** Questions **
- a) Translate this sentence from the seed cycling article into Spanish: "Seed cycling is a food-based approach to managing period symptoms."
- b) According to the seed cycling article, which two seeds do seed cyclers eat each day during the luteal phase?

** Document extract **
Segment Open

For many women, their menstrual cycles come with unwanted symptoms. Traditional tools like hormonal birth control and PMS pain-relieving NSAIDs (nonsteroidal anti-inflammatory drugs) can help, but some seek out alternative solutions for maintaining a healthy hormonal balance. One of these interesting new approaches: seed cycling.
Here’s what to know about seed cycling, from what it is to whether it could work for you.
So, What Is Seed Cycling?
Seed cycling is a food-based approach to managing period symptoms. As the name suggests, it involves incorporating different combos of seeds into your diet every single day, depending on where you are in your cycle.
The most popular seed cycling regime involves two phases that coincide with the follicular and luteal phases of the menstrual cycle, explains regenerative medicine expert Dr. Carrie Lam, M.D., FAAMFM, ABAARM and co-author of Advanced Symptoms of Adrenal Fatigue Syndrome.
During the follicular phase (the first half of the cycle, when estrogen increases to prep for ovulation), seed cyclers consume a mix of one tablespoon of ground, raw flaxseed and one tablespoon of ground, raw pumpkin seeds every day.
Then, during the luteal phase (the second half of the cycle, when estrogen decreases and progesterone increases), they consume one tablespoon of ground, raw sesame seed mixed with one tablespoon of ground, raw sunflower seeds each day.

Segment Closed

** Data to examine **

Segment Open

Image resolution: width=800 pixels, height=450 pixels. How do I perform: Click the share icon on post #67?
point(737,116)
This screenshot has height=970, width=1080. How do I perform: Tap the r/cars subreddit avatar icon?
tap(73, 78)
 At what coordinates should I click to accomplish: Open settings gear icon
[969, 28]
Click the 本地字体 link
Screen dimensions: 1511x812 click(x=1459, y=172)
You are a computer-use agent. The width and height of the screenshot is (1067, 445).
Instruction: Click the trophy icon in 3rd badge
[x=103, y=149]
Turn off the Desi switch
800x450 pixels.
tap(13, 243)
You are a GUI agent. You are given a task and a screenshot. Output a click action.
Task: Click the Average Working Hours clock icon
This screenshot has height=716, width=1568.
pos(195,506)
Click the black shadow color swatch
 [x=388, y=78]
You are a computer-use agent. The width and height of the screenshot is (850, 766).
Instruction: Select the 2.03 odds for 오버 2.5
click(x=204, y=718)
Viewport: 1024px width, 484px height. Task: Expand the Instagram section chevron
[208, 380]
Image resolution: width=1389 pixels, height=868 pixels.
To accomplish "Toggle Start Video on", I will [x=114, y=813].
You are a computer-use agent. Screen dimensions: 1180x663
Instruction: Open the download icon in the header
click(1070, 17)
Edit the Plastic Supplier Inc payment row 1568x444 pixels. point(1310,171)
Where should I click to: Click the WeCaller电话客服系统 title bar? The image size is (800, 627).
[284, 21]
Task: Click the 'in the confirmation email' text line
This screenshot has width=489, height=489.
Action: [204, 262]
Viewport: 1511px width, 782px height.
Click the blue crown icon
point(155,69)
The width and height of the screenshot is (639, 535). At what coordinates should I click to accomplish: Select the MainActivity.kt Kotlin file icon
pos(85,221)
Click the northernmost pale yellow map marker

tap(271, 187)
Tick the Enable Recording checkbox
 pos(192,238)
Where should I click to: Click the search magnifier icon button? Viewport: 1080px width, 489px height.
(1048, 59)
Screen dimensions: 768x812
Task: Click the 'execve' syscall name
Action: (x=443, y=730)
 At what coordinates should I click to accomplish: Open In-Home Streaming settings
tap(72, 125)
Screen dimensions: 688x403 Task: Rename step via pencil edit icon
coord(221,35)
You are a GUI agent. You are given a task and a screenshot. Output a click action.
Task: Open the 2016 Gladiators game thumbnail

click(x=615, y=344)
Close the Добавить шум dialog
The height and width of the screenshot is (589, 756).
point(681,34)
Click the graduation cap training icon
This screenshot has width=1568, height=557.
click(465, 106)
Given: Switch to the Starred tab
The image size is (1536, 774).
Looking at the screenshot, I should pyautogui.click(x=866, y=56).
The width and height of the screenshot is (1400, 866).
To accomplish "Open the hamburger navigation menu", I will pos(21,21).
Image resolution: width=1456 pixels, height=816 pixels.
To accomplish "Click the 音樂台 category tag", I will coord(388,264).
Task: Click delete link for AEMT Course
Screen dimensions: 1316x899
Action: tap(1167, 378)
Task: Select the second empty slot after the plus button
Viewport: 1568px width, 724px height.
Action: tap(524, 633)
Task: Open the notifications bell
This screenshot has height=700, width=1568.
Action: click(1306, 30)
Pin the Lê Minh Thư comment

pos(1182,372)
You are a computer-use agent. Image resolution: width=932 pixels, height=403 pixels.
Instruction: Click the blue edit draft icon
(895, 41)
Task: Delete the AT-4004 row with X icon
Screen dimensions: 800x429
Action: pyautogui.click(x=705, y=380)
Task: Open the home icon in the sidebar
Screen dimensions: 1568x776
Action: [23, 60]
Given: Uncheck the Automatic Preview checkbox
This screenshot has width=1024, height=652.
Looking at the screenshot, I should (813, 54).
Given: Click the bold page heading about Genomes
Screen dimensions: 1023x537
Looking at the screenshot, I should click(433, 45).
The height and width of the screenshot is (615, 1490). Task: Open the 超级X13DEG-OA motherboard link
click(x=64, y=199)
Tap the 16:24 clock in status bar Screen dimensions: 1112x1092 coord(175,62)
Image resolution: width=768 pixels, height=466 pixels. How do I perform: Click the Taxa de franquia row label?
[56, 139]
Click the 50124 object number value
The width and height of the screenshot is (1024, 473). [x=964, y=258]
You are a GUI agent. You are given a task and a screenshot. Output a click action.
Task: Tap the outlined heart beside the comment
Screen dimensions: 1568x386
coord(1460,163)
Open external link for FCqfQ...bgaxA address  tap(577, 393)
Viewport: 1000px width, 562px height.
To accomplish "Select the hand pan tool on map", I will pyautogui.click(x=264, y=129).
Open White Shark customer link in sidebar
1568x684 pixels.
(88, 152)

Segment Closed

** Solutions to the tasks **
- a) El ciclo de semillas es un enfoque basado en la alimentación para controlar los síntomas menstruales.

- b) Ground, raw sesame seeds and ground, raw sunflower seeds, one tablespoon of each.